Sunday, December 28, 2014

Diagnosed at Two, Told at Thirteen

You read that title right – I was diagnosed with autism when I was two but I didn’t know about it until I was thirteen.

Let me attempt to explain how this happened.

As detailed in my last post, I was acutely aware that I was different from others for most of my life. And from my childhood perspective, that difference was a bad one – I was easily provoked into meltdowns when I didn’t understand things, constantly under a more-than-average level of adult supervision, I had difficulty making and keeping friends, and I recall feeling ostracized by children and adults alike. This isn’t to say I didn’t have any friends or positive relationships with adults or kids– I made some good friends during elementary school, and my second and third grade teachers as well as my sixth grade humanities teachers were supportive and encouraged my love of history – but I still felt like I was inherently a bad kid because of things I couldn’t control. I would constantly ask my parents “what’s wrong with me” and they would say things like I just had a hard day and they loved me and things will turn out alright, but I’d never get a straight answer. I basically thought I was descending into madness.

Then when I was thirteen, everything changed.

I remember that day clearly – I’d had another incident at school (these were especially common in seventh grade, as some of my fellow schoolmates figured out how to push my buttons and make me explode-typical middle school interactions, as I am now aware). I was asking my mother that familiar “what’s wrong with me” question when we pulled up to our house, and she stopped the car, turned to me, and said the words that changed my life forever:

“You have autism.”


We went inside and my parents explained it further: how when I was two I wasn’t speaking or interacting like other kids, how my grandparents suggested I be checked out, how I was diagnosed at UCLA, how it meant my brain was wired differently, how it meant I needed some help in speech, behavior, and socialization, and how they had wanted to tell me long ago but were pressured by my therapist to wait, for fear that I would label myself “defective” or “disabled”, and lead to low self esteem. 

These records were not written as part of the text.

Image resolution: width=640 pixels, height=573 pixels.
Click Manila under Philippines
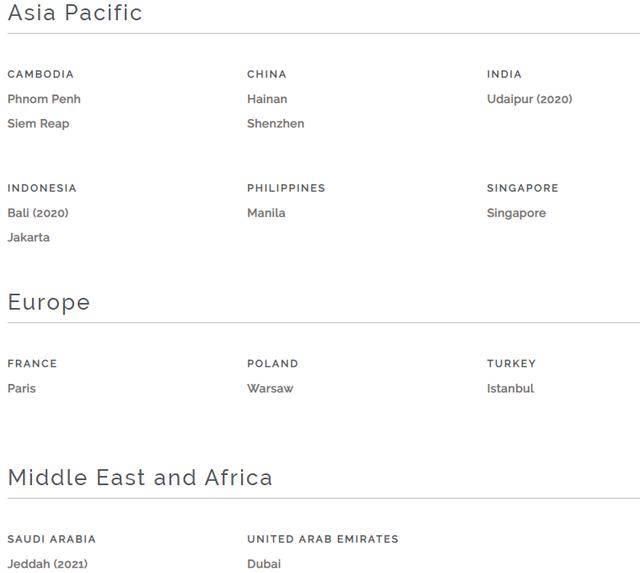pos(266,213)
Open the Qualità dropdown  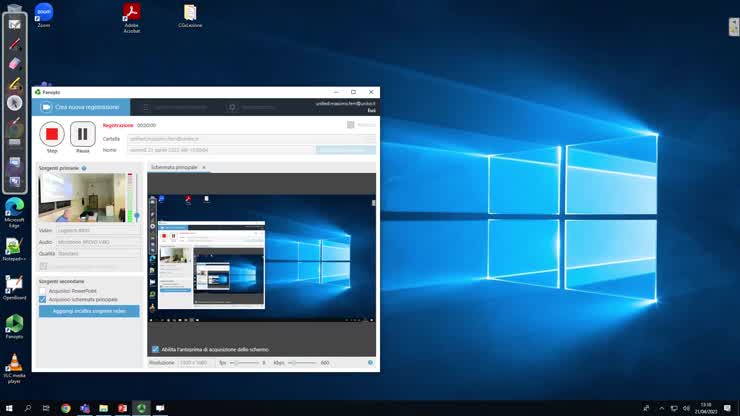(x=98, y=254)
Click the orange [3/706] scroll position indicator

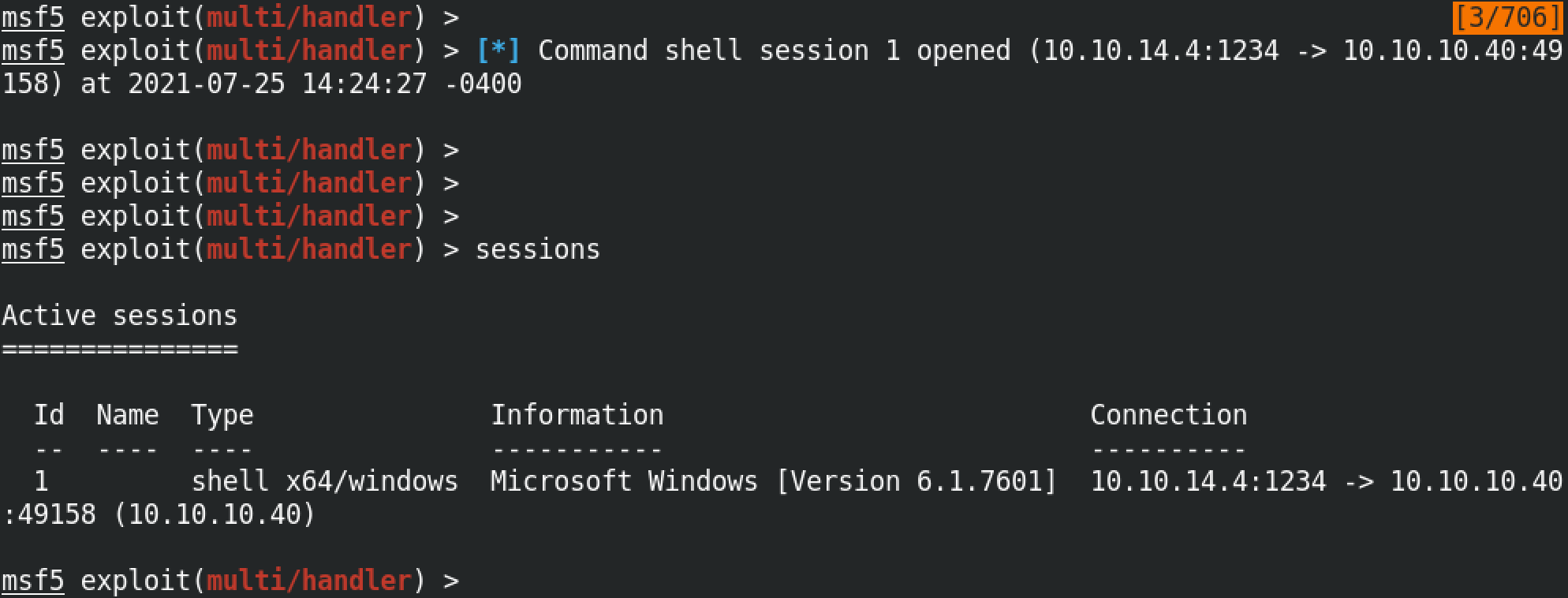(1508, 17)
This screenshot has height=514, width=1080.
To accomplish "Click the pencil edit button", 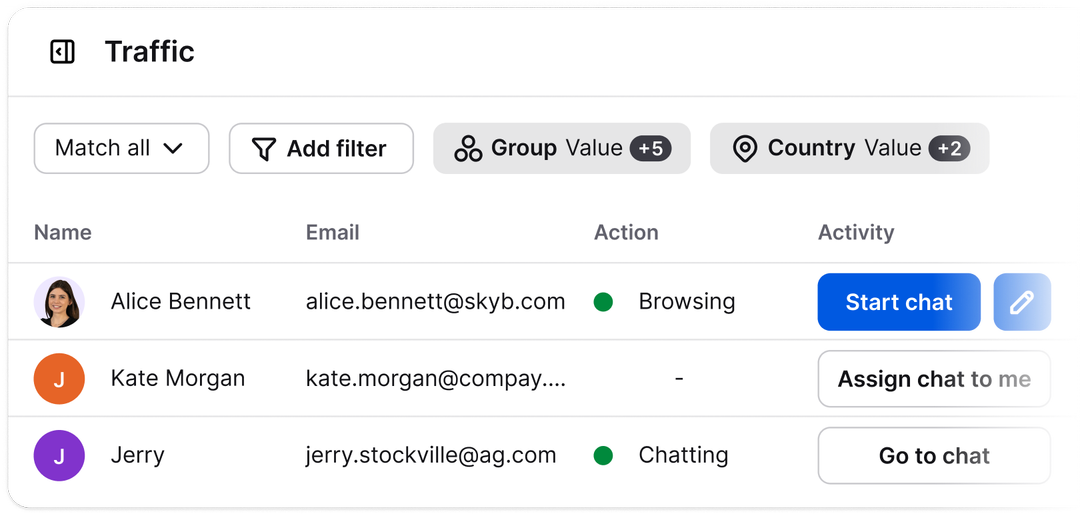I will 1022,302.
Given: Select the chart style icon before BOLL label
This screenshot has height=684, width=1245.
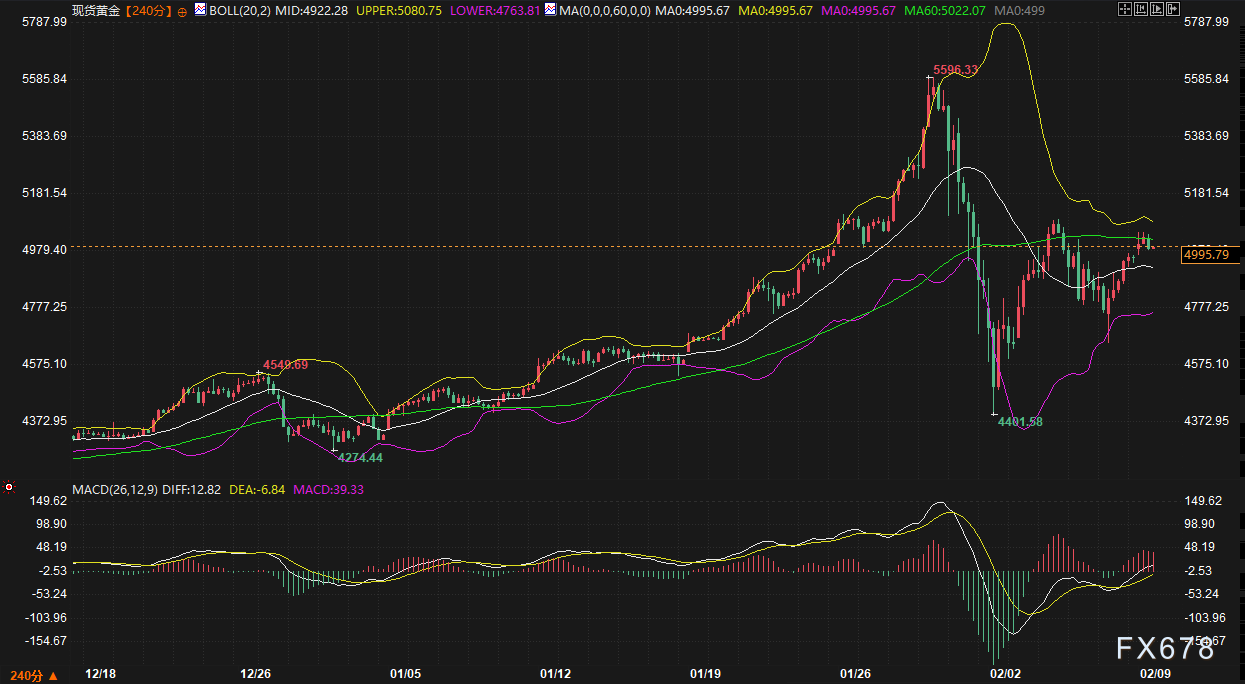Looking at the screenshot, I should [x=200, y=9].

I’d call learning about my autism a double-edged sword – I finally had an answer as to why I was the way I was, but it did confirm that I was different from everyone else. My self-esteem wasn’t as strong as my therapist had hoped it would be, and this new information meant to me that I wasn’t normal and I never would be. In short, I was bad. My parents never told me I was bad and always tried to emphasize my strengths – my memory, my passion for certain subjects, my unique perspective – but still I interpreted it as an overall negative. As I get older, I’ve continued the process of coming to terms with my autism and debunking all of the negative associations I’ve had with it.  Now, I’m trying to focus on seeing its strengths. Hell, it’s the entire reason I created this blog – maybe talking about it will help me finally be at peace with it.

I can’t honestly say I’m angry with my parents or my therapist for their actions. I have every right to be, but I’m not. The therapists I’ve had have been largely good forces in my life in letting me take the lead, but were perhaps misguided in how to go about disclosing it to me. They wanted to concentrate on building on my strengths, with the hope that once I learned about my diagnosis I would be so strong and self-confident that the diagnosis would have little impact on my self-esteem. My parents, particularly my mother, were never okay with withholding my diagnosis but I get how they felt they had their hands tied by wanted to be on the same page as my therapist. My mother later told me she’d had multiple long discussions with my therapist about her desire to tell me and that fateful day she finally decided she just had to go with her gut feeling that it was the right thing to do. And I honestly don’t know when there would have been a better time for me to be able to handle such an information dump.

If there’s anything that can be gleaned from this, I’d say if you have autistic children – tell them. Tell them as early as you think they can handle it. Tell them what it specifically means about them. And above all, tell them about their strengths and how they are fundamentally good and wonderful children. Tell them they are a gift and nothing can take away from that.


No one should have to struggle with coming to terms about their autism. And hopefully, this blog will help me finally accept myself as autistic and use it as a force for good.